Haha. You don't know how much I wanted to laugh every time Seung-Euk said "colourful punishment" or variation theorof ㅋ ㅋ ㅋ  I love it during this time before the good effects of the holidays have worn off and they revert to little vampires trying to suck out my spirit and patience. At any rate, I walked out of my second class with 2-5 (boys) feeling very happy and thinking that having class 1-6 (also boys) in the morning was a vast improvement. This feeling soon evaporated however as I realised that it now meant that due to these timetable changes, I no longer have class 2-5 (a relatively good class bar the general afternoon and boyish inability to concentrate or stop shouting out the first thing to cross their minds) last thing on Fridays - I now finish with class 2-6, who are absolutely appalling, at any time of the day since they are all the worst students from all the first year classes last year. Seriously, who in their right mind would group these students together??? Positive attitude with them is like throwing jelly against a wall, which is pretty much what also happens to my patience after 15 minutes with them. Anyway, hopefully they enjoyed their holidays sufficiently to get bored at home and we can get through the lesson on Friday. Be positive! Only 6 more months :)
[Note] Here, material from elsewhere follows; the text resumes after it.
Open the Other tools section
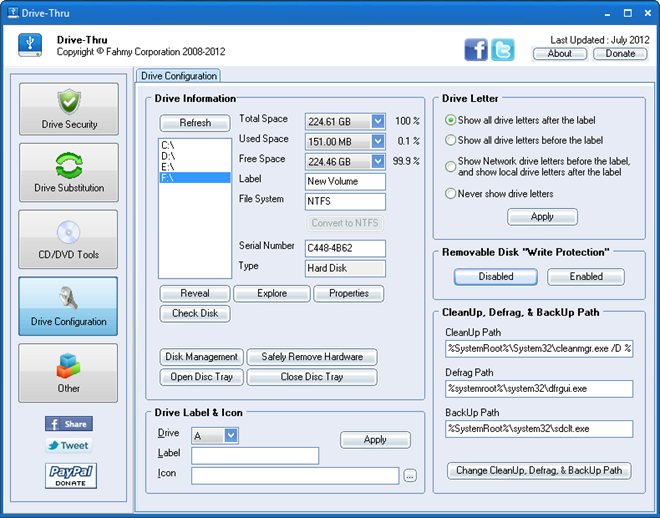The height and width of the screenshot is (518, 660). tap(68, 373)
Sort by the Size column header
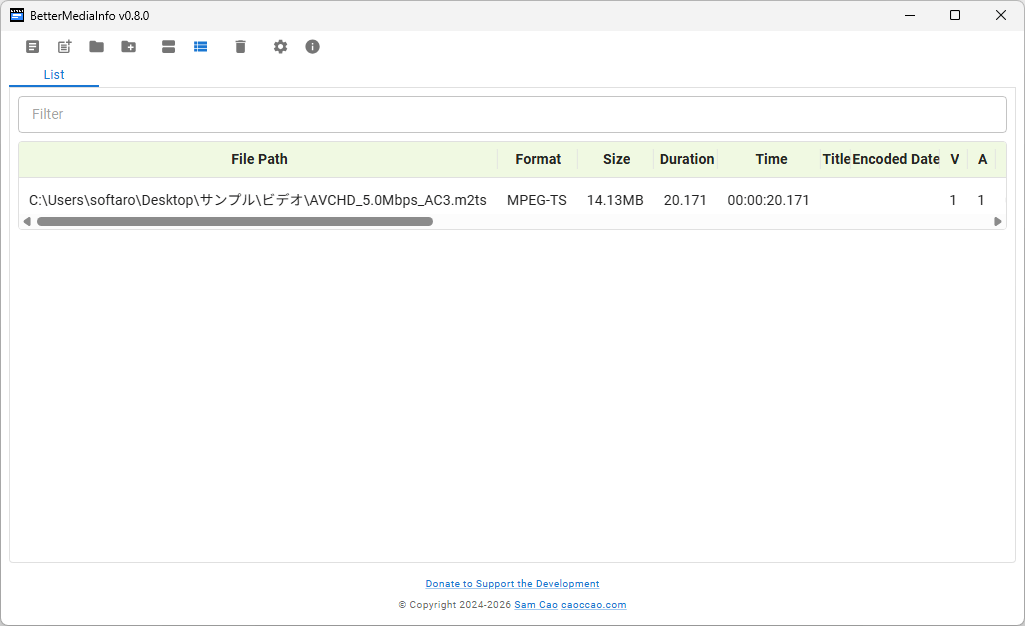1025x626 pixels. pyautogui.click(x=616, y=159)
So anyway, I'm still feeling that glow from this morning. I have one of my favourite 2nd year's girl's classes next and then the endearingly silly (read: stupid) but enthusiastic 1st year boys class after, so I think Tuesdays are quickly going to become my favourite teaching days.

Oh and one more thing - a comic strip for you! It's about a 'real' mystery about a girl walking home from school late at night who meets a woman looking for her lost baby. In the cartoon, the woman asks the girl where it is and the girl says "over there" and tries to keep walking...
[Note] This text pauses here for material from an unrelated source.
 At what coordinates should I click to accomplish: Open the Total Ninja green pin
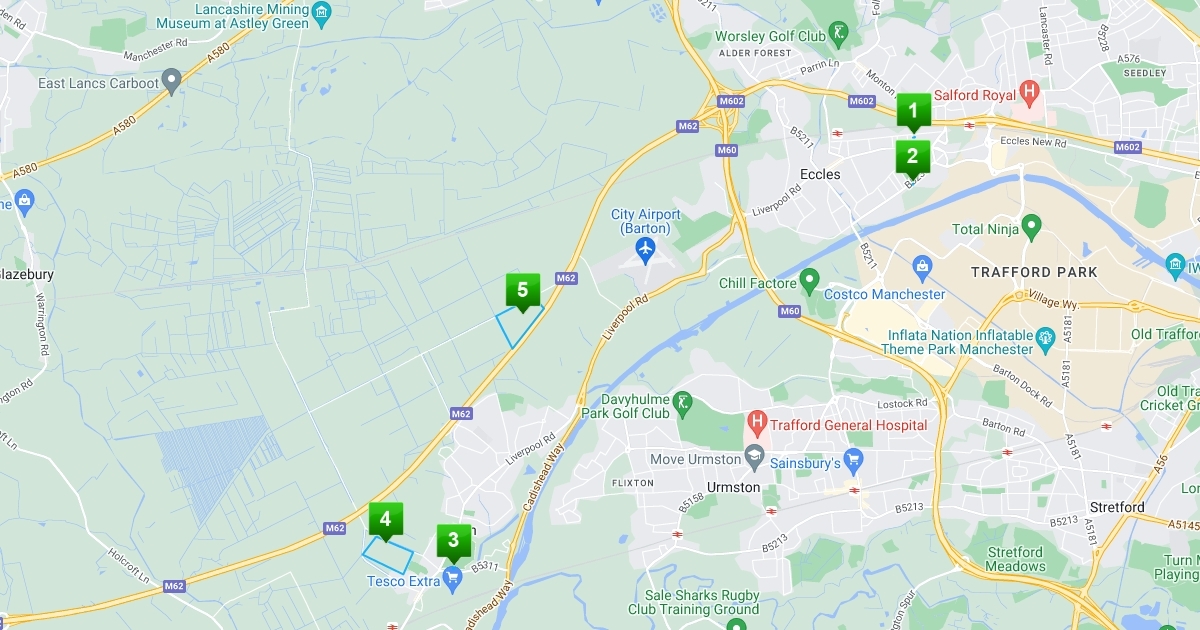pos(1031,226)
Don't forget to turn your sound on before you watch it. And if you scare easily don't watch this when you're by yourself or at night. Might take a little while to load.

scarrrrrrryyyyyyyyy o_O!

For those of you interested in the food lesson, here is the link to download the powerpoint. The lesson is based on my textbook (Cheonjae Education's Middle School English 1 , Thomas Orr et al; chapter 7: 'Namaste from India') obviously, but it's easily adaptable.

How it works:
Announce that we are playing international food bingo (make bingo grids of 4x4). But first we need to go through the foods we will use. Students must guess what each food is and which country it is from (explain that each country is only used once or you'll get the same three or four countries screamed at you over and over again.. which will probably happen anyway) using the pattern in the slide. Whoever can guess the answer and make a full sentence (first hand up of course) for each food before we repeat as a class gets a point/other reward. Or just the satisfaction of beating everyone else perhaps. After allowing students to guess, lead students through each slide before moving onto the next one. I usually just say the "when I went to ..." and get the students to finish with "I ate ..." because of time limits but you could get them to finish the whole sentence. This whole process works as a kind of game in itself if you have enough competitive students. After going through them all, show students the final slide, ask students to fill in their sheets (with only the foods usually but they can do the countries if they are REALLY low level) and hand out the bingo grids. You should have printed out this final slide also. Read out the first half of the pattern sentence and students should guess the food and finish it, e.g.teacher: "When I went to England...? (What did I eat?)" students: "I ate fish and chips". If you are doing this for particular grammar, you shouldn't move on to the next one until they have finished the sentence properly, rather than just let them shout out the food. Winner gets whatever prize of course.
This also works well as a co-teacher lesson because during the slide the CT can help prompt the students make the second part of the sentence, and during the game you can alternate picking countries. Doing it my way usually takes about 25 minutes, but you could easily drag it out to 40-45 (i.e. a whole lesson) if you were being really thorough.

P.S. Please don't anyone wish cat aids on me.